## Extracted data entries
=-=-=-=-=

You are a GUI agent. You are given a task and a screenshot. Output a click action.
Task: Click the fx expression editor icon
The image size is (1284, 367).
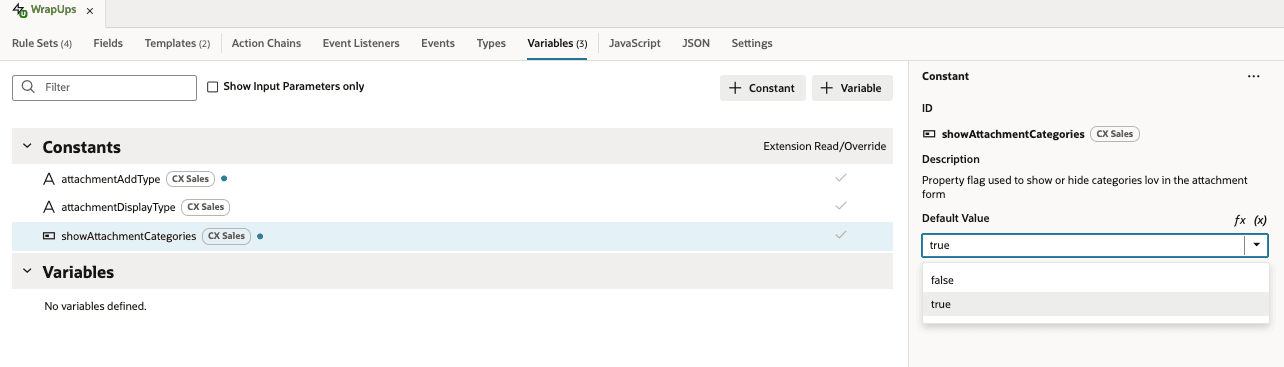pos(1240,219)
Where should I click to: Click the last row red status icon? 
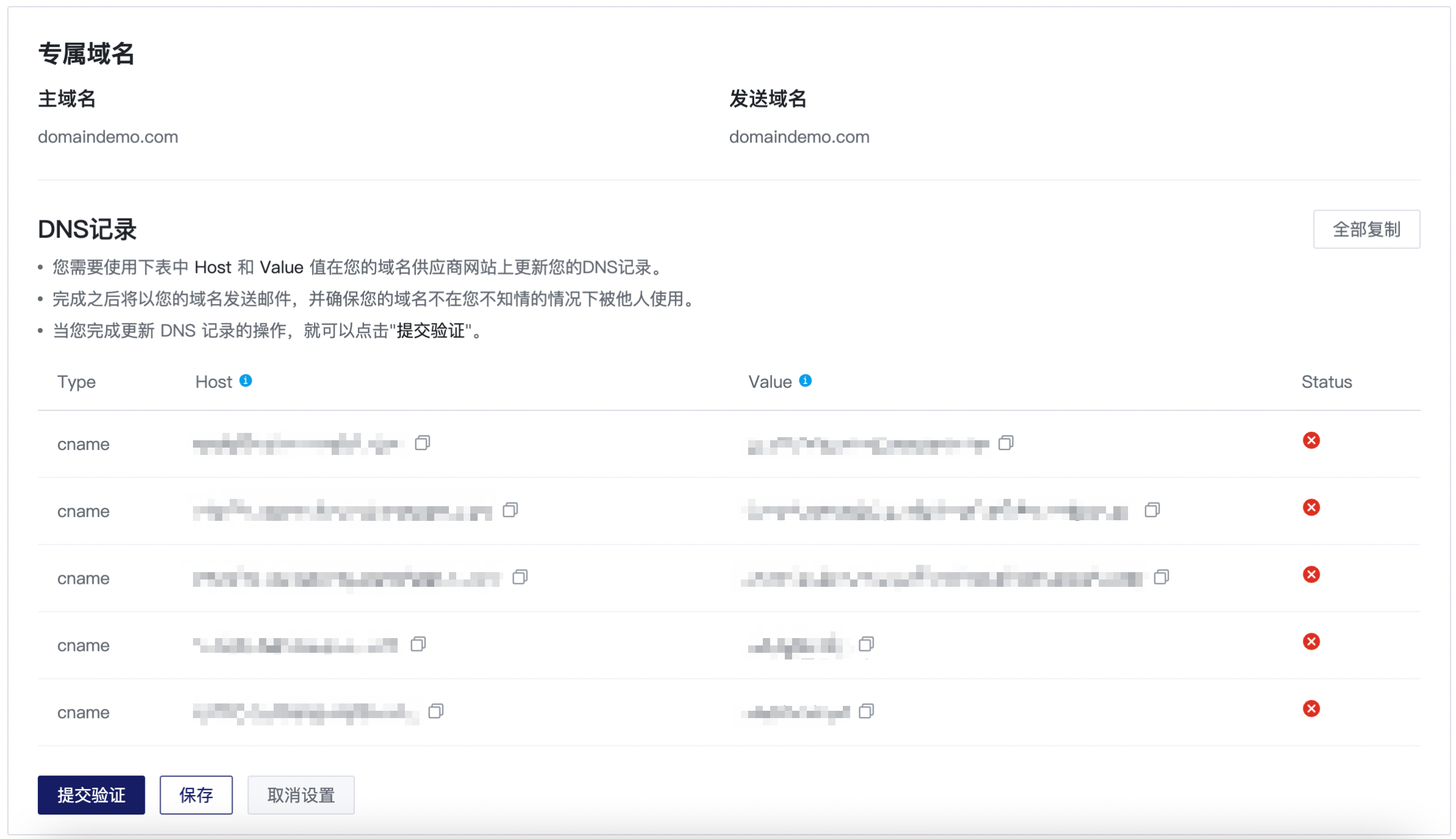click(1311, 709)
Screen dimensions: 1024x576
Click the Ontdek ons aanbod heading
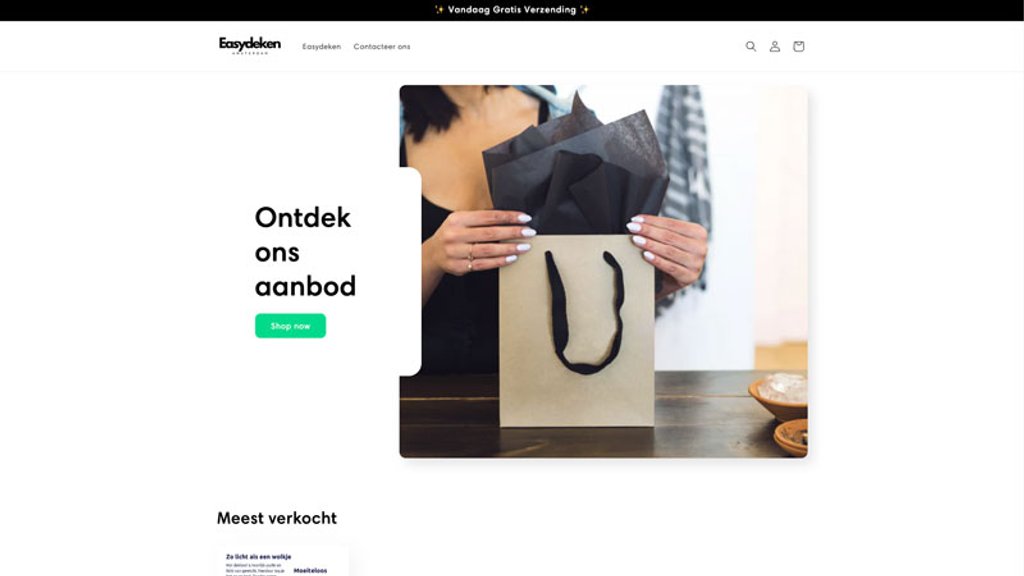pos(305,251)
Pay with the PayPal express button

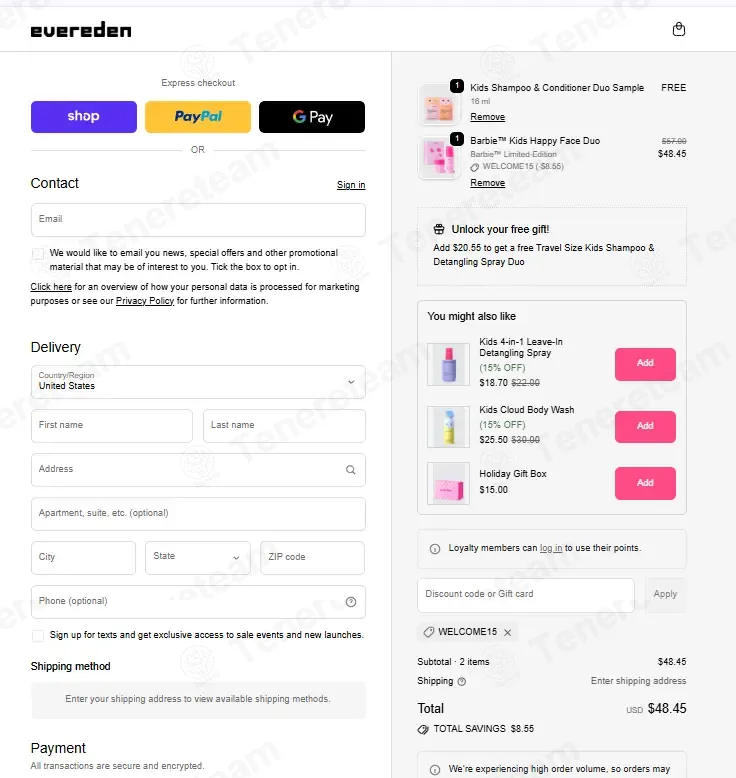tap(198, 117)
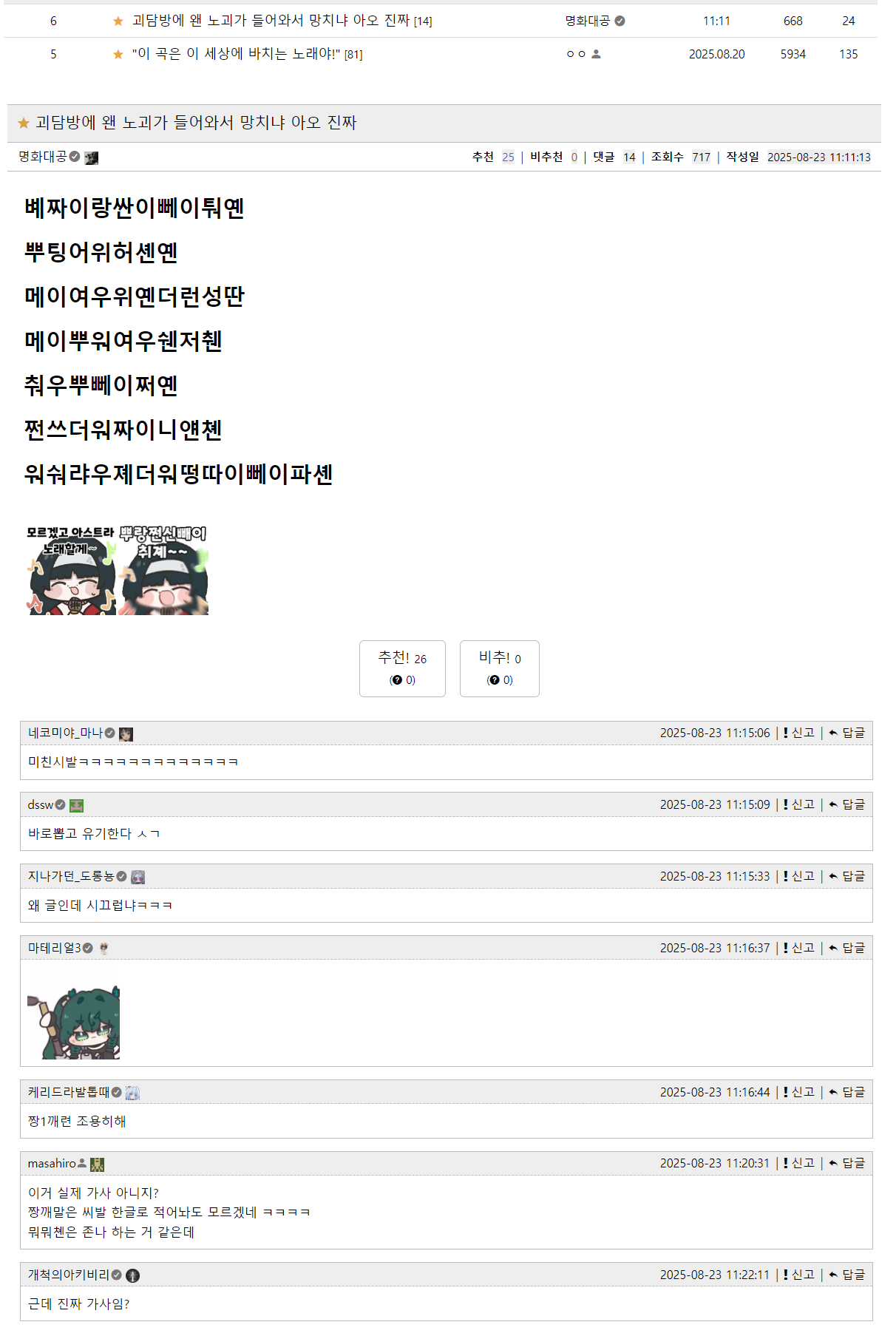The width and height of the screenshot is (896, 1336).
Task: Open the list entry 괴담방에 웬 노괴가 들어와서
Action: pyautogui.click(x=271, y=21)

=-=-=-=-=

## The exercise
Rewrite the data above with each "icon" changed to "symbol" and every other part left as is. Omit the pictures from your output.

## Task solution
You are a GUI agent. You are given a task and a screenshot. Output a click action.
Task: Click the fx expression editor symbol
The image size is (1284, 367).
pos(1240,219)
Where should I click to: Click the last row red status symbol? 
click(1311, 709)
Screen dimensions: 1024x576
Click the Ontdek ons aanbod heading
pos(305,251)
Pay with the PayPal express button

tap(198, 117)
The width and height of the screenshot is (896, 1336).
Task: Open the list entry 괴담방에 웬 노괴가 들어와서
Action: pyautogui.click(x=271, y=21)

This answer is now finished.